Wash, dry and put away everything after each meal, or load the dishwasher and use the rinse and hold cycle.
Sweep or vacuum the floor after each cooking session and wipe off countertops using the vinegar spray*. Spray the sink and drain areas with the bleach spray**, let stand for a few minutes and rinse to discourage bacterial growth. Dry off the counters and sink with a quick wipe using paper or cloth towels.

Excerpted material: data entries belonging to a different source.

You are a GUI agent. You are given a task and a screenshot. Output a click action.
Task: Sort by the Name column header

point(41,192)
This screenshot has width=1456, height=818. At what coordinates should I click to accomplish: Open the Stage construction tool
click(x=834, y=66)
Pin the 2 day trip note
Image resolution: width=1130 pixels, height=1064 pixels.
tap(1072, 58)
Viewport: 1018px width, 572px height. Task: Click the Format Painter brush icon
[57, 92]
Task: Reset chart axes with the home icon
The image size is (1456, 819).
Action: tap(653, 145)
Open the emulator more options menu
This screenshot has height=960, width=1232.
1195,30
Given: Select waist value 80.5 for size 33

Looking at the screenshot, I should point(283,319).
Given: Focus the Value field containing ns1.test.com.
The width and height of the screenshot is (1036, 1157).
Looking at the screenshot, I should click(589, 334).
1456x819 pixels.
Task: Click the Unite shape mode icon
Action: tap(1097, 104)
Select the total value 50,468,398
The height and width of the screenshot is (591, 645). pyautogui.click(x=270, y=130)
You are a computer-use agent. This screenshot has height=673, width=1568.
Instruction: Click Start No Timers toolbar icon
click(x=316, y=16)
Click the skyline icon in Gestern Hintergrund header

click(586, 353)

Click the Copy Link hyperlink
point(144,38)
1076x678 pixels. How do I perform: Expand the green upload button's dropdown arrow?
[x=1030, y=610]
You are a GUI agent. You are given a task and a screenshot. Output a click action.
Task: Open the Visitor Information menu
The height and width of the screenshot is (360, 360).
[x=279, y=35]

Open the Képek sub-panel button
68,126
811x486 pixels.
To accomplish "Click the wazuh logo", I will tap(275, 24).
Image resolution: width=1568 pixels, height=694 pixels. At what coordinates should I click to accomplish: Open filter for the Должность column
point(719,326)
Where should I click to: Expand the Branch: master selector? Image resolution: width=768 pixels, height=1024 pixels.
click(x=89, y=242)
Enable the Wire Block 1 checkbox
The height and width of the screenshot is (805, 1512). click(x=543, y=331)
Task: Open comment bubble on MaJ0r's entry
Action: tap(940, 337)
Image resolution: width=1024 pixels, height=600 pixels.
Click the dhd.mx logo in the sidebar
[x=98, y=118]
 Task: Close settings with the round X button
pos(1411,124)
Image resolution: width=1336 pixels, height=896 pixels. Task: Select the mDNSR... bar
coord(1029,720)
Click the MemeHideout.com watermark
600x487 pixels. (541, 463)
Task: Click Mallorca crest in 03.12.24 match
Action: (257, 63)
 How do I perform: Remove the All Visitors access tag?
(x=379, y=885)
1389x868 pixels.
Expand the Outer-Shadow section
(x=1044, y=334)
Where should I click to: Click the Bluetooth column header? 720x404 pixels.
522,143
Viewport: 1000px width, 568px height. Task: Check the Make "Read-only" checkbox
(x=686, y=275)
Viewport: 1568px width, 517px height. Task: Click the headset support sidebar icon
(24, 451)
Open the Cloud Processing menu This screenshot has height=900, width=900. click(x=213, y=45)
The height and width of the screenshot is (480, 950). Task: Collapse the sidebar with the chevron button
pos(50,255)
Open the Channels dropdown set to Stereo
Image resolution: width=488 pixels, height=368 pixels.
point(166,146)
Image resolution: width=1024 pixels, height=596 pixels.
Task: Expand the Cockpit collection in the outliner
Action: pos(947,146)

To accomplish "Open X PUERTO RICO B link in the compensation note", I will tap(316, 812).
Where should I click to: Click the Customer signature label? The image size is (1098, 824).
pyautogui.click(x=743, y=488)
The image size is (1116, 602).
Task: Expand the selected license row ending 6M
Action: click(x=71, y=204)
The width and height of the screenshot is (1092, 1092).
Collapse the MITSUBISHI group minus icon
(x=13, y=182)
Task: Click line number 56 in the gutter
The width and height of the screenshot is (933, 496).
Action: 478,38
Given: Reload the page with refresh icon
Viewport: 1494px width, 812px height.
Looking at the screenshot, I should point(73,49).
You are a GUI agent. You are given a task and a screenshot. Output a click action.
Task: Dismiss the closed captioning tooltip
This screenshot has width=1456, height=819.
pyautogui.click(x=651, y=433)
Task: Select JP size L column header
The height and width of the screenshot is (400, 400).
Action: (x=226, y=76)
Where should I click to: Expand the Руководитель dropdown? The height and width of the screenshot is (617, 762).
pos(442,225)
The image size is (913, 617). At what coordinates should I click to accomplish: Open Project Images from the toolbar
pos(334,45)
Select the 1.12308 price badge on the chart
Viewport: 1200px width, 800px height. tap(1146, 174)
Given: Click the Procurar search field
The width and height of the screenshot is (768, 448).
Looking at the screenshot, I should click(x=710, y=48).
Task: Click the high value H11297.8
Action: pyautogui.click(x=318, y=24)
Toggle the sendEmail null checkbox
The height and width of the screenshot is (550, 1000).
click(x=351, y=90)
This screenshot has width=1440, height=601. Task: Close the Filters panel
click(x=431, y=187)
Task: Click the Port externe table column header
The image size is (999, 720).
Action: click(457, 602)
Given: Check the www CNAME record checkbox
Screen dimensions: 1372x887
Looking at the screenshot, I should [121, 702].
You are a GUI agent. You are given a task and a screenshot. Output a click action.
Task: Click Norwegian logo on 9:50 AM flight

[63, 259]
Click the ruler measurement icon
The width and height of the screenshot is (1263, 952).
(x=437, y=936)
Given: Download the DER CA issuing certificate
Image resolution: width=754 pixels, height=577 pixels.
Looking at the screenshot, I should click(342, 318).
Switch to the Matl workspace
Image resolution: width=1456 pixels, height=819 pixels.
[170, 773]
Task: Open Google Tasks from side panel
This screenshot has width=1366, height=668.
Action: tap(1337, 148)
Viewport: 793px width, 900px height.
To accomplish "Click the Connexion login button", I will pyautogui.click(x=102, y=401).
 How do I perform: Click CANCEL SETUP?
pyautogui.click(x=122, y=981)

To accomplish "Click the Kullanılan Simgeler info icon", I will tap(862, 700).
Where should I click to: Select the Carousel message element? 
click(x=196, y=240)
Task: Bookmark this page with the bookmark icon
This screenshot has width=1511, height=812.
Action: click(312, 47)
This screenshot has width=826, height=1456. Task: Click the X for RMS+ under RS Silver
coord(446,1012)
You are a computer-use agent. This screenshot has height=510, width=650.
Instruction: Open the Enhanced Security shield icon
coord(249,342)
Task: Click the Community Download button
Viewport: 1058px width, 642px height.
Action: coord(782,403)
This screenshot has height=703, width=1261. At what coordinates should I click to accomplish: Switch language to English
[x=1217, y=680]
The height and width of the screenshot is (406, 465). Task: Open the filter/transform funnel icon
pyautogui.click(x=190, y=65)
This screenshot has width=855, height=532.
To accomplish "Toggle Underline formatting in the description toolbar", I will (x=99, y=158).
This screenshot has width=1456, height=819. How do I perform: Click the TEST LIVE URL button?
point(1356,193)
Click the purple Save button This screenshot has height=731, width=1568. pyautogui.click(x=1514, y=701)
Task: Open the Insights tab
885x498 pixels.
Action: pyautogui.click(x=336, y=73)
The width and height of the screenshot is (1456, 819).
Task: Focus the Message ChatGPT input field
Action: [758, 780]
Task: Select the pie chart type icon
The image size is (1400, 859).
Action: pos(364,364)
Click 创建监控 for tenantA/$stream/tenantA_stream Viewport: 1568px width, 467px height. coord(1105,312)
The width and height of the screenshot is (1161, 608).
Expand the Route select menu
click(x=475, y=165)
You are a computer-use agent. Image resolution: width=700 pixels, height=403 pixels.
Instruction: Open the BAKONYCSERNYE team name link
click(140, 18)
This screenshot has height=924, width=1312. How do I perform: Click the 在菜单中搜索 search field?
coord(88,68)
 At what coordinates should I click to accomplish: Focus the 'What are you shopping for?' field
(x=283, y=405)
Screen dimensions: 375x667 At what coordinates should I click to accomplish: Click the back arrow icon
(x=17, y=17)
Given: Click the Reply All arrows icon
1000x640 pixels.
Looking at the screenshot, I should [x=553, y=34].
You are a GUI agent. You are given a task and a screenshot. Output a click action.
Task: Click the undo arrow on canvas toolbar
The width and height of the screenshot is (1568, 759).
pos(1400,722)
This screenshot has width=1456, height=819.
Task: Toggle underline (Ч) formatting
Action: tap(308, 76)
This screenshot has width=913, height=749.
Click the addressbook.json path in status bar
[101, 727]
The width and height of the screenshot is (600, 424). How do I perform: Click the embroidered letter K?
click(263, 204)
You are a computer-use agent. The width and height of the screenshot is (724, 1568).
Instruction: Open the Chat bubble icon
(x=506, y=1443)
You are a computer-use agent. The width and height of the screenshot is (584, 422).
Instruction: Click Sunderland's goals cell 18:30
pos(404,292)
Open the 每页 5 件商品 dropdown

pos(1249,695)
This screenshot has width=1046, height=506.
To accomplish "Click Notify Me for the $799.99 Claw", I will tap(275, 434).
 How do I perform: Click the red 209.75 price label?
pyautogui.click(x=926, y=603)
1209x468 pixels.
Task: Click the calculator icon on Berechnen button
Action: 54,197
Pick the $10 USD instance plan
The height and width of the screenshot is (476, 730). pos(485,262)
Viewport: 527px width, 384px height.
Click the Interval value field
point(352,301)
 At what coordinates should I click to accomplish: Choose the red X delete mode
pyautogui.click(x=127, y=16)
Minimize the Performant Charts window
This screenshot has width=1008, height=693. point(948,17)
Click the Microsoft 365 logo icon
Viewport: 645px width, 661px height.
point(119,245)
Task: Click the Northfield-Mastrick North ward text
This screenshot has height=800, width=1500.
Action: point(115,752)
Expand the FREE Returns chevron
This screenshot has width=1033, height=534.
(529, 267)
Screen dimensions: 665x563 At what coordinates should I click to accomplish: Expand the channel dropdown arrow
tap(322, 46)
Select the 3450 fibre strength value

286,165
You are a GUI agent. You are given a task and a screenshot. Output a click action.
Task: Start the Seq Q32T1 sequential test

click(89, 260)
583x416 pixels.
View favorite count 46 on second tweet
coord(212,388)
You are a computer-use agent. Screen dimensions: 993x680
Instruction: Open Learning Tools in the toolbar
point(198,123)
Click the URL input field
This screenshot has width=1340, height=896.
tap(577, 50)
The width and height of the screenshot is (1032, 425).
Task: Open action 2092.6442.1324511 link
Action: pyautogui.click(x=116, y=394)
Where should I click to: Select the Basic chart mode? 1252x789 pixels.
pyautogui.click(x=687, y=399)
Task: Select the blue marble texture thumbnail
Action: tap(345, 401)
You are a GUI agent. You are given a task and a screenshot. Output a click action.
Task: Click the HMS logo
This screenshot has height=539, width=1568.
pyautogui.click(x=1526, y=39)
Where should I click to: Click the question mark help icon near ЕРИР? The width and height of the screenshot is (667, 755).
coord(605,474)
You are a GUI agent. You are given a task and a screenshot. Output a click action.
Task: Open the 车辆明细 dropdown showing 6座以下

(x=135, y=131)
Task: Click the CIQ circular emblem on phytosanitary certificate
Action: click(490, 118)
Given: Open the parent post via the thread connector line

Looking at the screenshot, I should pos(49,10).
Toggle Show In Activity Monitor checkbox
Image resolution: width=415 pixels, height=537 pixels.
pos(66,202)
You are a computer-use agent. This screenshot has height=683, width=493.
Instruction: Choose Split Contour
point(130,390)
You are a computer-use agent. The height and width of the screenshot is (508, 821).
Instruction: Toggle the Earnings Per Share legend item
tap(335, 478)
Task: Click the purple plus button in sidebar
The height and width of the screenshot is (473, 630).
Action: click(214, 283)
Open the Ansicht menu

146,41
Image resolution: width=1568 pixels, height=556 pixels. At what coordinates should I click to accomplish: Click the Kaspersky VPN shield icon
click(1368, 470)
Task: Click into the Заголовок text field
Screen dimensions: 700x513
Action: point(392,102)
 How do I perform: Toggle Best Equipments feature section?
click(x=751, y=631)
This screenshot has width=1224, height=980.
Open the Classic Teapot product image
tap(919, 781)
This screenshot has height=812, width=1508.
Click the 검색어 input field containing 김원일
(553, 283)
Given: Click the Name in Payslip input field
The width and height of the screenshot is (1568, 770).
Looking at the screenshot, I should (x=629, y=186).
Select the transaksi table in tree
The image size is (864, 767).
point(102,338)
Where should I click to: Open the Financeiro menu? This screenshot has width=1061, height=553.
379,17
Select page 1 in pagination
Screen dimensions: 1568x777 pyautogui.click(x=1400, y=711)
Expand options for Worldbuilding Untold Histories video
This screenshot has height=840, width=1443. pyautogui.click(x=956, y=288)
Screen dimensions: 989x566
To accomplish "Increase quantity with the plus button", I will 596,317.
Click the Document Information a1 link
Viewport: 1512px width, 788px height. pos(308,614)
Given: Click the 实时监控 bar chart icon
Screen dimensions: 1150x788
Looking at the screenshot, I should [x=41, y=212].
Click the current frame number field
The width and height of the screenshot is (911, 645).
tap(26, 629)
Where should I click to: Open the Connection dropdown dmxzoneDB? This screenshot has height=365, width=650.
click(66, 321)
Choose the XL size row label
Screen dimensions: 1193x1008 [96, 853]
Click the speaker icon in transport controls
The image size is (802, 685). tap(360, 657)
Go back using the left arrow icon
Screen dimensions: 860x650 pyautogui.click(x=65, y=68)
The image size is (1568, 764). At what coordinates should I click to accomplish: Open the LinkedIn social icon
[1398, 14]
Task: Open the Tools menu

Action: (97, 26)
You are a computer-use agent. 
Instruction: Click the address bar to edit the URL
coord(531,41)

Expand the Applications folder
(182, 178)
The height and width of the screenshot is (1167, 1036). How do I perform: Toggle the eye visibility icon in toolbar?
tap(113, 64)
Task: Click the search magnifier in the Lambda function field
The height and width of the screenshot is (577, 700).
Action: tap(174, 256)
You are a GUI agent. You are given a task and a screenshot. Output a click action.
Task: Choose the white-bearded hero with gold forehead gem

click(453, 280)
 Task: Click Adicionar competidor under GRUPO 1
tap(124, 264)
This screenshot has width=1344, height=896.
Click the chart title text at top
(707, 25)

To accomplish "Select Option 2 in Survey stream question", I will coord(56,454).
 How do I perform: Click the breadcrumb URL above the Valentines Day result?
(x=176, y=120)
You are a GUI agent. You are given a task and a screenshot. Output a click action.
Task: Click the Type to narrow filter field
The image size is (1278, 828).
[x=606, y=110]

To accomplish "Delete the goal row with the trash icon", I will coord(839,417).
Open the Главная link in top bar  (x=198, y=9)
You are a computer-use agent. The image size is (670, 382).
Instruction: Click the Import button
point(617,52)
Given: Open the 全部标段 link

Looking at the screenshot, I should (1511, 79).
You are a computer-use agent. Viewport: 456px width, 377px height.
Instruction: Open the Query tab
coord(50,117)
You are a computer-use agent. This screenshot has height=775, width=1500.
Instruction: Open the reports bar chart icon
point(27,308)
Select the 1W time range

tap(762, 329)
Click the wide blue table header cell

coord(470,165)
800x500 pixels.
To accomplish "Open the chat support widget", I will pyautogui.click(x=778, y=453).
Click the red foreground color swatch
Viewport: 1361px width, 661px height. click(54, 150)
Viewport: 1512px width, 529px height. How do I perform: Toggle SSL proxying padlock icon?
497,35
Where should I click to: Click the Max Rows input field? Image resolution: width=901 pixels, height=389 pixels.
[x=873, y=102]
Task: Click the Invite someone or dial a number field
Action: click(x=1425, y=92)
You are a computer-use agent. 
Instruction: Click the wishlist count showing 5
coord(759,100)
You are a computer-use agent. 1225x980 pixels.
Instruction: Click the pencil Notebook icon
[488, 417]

Cleaning out the refrigerator and pantry the day before shopping is helpful with making lists and with organization. Check expiration dates and discard expired items. Ideally, make a list of items on hand and plan menus around those. Wipe refrigerator shelves using vinegar spray.
At least once a week, use a damp mop or towel to clean the floor, rinsing the mop often. Use cleaners appropriate for the type of flooring. Avoid using sponge mops; they don’t do a good job of removing grime and they grow bacteria quickly. Any mop should be disinfected in a solution of chlorine bleach following manufacturer’s instructions. Allow the mop to dry thoroughly before putting it away, preferably outdoors in the sun.
Give the stove and hood a thorough cleaning at least once a month using a degreaser. A toothbrush dipped in degreaser is a good tool for getting into cracks and corners. Check the filters over the stove’s hood. Either put them in the dishwasher or soak them in very hot water with strong detergent and rinse thoroughly. Heavy grease build up on the filters becomes a potential fire hazard. Clean the surfaces of the blower thoroughly with degreaser and hot water.
Wash and disinfect the garbage can using bleach spray**. Again, follow manufacturer’s instructions for disinfecting that surface. Always use liner bags and discard often.
Check non-stick cookware for cracks or peeling finishes and discard any that show wear because the flakes may infiltrate the food. Oiling wooden cutting boards and utensils monthly, using food-safe mineral oil, helps to preserve and keep them sanitary.
Inspect wooden and plastic utensils and bowls for cracks and cuts, which may pose the danger of contamination. Discard and replace any utensil that shows signs of excessive wear.
Remove everything from drawers and cabinets, vacuum and wash interiors. Re-arrange the contents, as needed, for maximum efficiency.
Donate pots, pans, gadgets and any items in the kitchen that aren’t used or useful. Even an expensive pot or appliance is clutter if it is never used.
Regular cleaning and organizing is the key to a clean, safe and work-friendly kitchen.
*vinegar spray: Mix a solution of 50% white vinegar and 50% water in a spray bottle. Be sure to clearly label the spray bottle.
**bleach spray: Mix a solution of chlorine bleach suitable for disinfection, according to manufacturer’s instructions for each item. Not all chlorine bleach acts as a disinfectant. Read the label to make sure that it does. Be sure to clearly label the spray bottle.